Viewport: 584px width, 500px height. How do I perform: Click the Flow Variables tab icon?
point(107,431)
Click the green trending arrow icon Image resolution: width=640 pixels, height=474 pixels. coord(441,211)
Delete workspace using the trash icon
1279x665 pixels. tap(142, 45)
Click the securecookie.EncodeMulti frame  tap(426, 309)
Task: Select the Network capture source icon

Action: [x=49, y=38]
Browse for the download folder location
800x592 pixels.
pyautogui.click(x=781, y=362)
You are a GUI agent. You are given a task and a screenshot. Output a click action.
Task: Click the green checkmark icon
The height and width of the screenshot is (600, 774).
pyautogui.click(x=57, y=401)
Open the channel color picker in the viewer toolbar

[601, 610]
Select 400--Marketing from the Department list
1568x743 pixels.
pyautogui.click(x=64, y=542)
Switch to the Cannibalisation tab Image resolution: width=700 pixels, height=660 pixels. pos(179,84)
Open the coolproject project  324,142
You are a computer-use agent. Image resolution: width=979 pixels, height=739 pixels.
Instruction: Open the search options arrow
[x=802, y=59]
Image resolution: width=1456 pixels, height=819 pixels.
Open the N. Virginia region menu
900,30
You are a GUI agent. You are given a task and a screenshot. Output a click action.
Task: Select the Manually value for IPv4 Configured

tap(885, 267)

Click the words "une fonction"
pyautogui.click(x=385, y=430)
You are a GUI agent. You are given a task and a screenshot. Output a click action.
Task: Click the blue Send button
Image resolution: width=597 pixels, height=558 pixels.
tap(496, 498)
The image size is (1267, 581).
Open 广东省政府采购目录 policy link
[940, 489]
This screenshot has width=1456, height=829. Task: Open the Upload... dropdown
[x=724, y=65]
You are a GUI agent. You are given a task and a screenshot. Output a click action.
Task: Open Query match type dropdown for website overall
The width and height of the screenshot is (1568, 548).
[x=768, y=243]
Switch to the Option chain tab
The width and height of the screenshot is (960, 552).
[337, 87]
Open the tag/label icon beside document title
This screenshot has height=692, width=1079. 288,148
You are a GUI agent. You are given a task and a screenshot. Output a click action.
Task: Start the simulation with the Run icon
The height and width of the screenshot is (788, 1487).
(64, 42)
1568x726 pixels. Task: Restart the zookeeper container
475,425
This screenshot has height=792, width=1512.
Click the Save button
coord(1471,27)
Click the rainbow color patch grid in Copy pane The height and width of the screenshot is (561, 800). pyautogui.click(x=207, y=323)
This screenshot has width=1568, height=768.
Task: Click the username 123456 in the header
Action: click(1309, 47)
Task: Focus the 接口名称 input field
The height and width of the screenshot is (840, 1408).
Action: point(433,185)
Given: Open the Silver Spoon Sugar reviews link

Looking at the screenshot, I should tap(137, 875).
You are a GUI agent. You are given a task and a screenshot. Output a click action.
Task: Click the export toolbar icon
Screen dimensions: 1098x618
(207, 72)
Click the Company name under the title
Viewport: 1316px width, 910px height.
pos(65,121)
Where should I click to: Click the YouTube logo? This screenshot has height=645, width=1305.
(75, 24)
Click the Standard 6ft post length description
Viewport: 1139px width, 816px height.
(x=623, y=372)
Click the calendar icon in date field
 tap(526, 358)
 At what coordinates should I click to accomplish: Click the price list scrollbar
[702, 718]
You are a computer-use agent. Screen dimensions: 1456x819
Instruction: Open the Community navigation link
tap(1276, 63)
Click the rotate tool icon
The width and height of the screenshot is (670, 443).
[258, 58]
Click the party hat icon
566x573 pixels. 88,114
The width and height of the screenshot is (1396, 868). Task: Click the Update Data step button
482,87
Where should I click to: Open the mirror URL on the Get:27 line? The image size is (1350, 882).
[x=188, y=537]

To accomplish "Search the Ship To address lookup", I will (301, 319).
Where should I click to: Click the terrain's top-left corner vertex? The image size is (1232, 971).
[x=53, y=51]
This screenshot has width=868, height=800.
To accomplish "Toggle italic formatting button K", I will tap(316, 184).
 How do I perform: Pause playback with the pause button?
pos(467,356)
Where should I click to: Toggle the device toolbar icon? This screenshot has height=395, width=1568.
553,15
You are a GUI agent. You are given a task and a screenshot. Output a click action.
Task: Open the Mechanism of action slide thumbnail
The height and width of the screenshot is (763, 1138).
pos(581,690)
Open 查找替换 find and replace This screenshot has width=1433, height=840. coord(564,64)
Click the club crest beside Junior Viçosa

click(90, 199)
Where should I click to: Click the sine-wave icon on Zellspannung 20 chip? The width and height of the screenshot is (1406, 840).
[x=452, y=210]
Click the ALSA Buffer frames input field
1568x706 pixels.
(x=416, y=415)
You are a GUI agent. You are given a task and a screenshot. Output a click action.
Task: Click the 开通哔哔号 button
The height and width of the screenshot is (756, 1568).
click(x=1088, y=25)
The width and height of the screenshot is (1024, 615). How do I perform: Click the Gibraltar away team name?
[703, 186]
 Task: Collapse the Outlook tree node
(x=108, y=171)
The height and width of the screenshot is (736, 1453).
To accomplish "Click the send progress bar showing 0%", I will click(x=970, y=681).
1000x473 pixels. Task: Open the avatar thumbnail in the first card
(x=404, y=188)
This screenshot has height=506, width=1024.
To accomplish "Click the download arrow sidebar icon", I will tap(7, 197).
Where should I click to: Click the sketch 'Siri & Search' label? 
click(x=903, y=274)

+++

### What to do:
Can you repeat all of the records above, line for line and unchanged?

### Worked answer:
Viewport: 584px width, 500px height. How do I perform: Click the Flow Variables tab icon?
point(107,431)
Click the green trending arrow icon Image resolution: width=640 pixels, height=474 pixels. coord(441,211)
Delete workspace using the trash icon
1279x665 pixels. tap(142, 45)
Click the securecookie.EncodeMulti frame  tap(426, 309)
Task: Select the Network capture source icon

Action: [x=49, y=38]
Browse for the download folder location
800x592 pixels.
pyautogui.click(x=781, y=362)
You are a GUI agent. You are given a task and a screenshot. Output a click action.
Task: Click the green checkmark icon
The height and width of the screenshot is (600, 774).
pyautogui.click(x=57, y=401)
Open the channel color picker in the viewer toolbar

[601, 610]
Select 400--Marketing from the Department list
1568x743 pixels.
pyautogui.click(x=64, y=542)
Switch to the Cannibalisation tab Image resolution: width=700 pixels, height=660 pixels. pos(179,84)
Open the coolproject project  324,142
You are a computer-use agent. Image resolution: width=979 pixels, height=739 pixels.
Instruction: Open the search options arrow
[x=802, y=59]
Image resolution: width=1456 pixels, height=819 pixels.
Open the N. Virginia region menu
900,30
You are a GUI agent. You are given a task and a screenshot. Output a click action.
Task: Select the Manually value for IPv4 Configured

tap(885, 267)

Click the words "une fonction"
pyautogui.click(x=385, y=430)
You are a GUI agent. You are given a task and a screenshot. Output a click action.
Task: Click the blue Send button
Image resolution: width=597 pixels, height=558 pixels.
tap(496, 498)
The image size is (1267, 581).
Open 广东省政府采购目录 policy link
[940, 489]
This screenshot has width=1456, height=829. Task: Open the Upload... dropdown
[x=724, y=65]
You are a GUI agent. You are given a task and a screenshot. Output a click action.
Task: Open Query match type dropdown for website overall
The width and height of the screenshot is (1568, 548).
[x=768, y=243]
Switch to the Option chain tab
The width and height of the screenshot is (960, 552).
[337, 87]
Open the tag/label icon beside document title
This screenshot has height=692, width=1079. 288,148
You are a GUI agent. You are given a task and a screenshot. Output a click action.
Task: Start the simulation with the Run icon
The height and width of the screenshot is (788, 1487).
(64, 42)
1568x726 pixels. Task: Restart the zookeeper container
475,425
This screenshot has height=792, width=1512.
Click the Save button
coord(1471,27)
Click the rainbow color patch grid in Copy pane The height and width of the screenshot is (561, 800). pyautogui.click(x=207, y=323)
This screenshot has width=1568, height=768.
Task: Click the username 123456 in the header
Action: click(1309, 47)
Task: Focus the 接口名称 input field
The height and width of the screenshot is (840, 1408).
Action: point(433,185)
Given: Open the Silver Spoon Sugar reviews link

Looking at the screenshot, I should tap(137, 875).
You are a GUI agent. You are given a task and a screenshot. Output a click action.
Task: Click the export toolbar icon
Screen dimensions: 1098x618
(207, 72)
Click the Company name under the title
Viewport: 1316px width, 910px height.
pos(65,121)
Where should I click to: Click the YouTube logo? This screenshot has height=645, width=1305.
(75, 24)
Click the Standard 6ft post length description
Viewport: 1139px width, 816px height.
(x=623, y=372)
Click the calendar icon in date field
 tap(526, 358)
 At what coordinates should I click to accomplish: Click the price list scrollbar
[702, 718]
You are a computer-use agent. Screen dimensions: 1456x819
Instruction: Open the Community navigation link
tap(1276, 63)
Click the rotate tool icon
The width and height of the screenshot is (670, 443).
[258, 58]
Click the party hat icon
566x573 pixels. 88,114
The width and height of the screenshot is (1396, 868). Task: Click the Update Data step button
482,87
Where should I click to: Open the mirror URL on the Get:27 line? The image size is (1350, 882).
[x=188, y=537]

To accomplish "Search the Ship To address lookup", I will (301, 319).
Where should I click to: Click the terrain's top-left corner vertex? The image size is (1232, 971).
[x=53, y=51]
This screenshot has width=868, height=800.
To accomplish "Toggle italic formatting button K", I will tap(316, 184).
 How do I perform: Pause playback with the pause button?
pos(467,356)
Where should I click to: Toggle the device toolbar icon? This screenshot has height=395, width=1568.
553,15
You are a GUI agent. You are given a task and a screenshot. Output a click action.
Task: Open the Mechanism of action slide thumbnail
The height and width of the screenshot is (763, 1138).
pos(581,690)
Open 查找替换 find and replace This screenshot has width=1433, height=840. coord(564,64)
Click the club crest beside Junior Viçosa

click(90, 199)
Where should I click to: Click the sine-wave icon on Zellspannung 20 chip? The width and height of the screenshot is (1406, 840).
[x=452, y=210]
Click the ALSA Buffer frames input field
1568x706 pixels.
(x=416, y=415)
You are a GUI agent. You are given a task and a screenshot. Output a click action.
Task: Click the 开通哔哔号 button
The height and width of the screenshot is (756, 1568).
click(x=1088, y=25)
The width and height of the screenshot is (1024, 615). How do I perform: Click the Gibraltar away team name?
[703, 186]
 Task: Collapse the Outlook tree node
(x=108, y=171)
The height and width of the screenshot is (736, 1453).
To accomplish "Click the send progress bar showing 0%", I will click(x=970, y=681).
1000x473 pixels. Task: Open the avatar thumbnail in the first card
(x=404, y=188)
This screenshot has height=506, width=1024.
To accomplish "Click the download arrow sidebar icon", I will tap(7, 197).
Where should I click to: Click the sketch 'Siri & Search' label? 
click(x=903, y=274)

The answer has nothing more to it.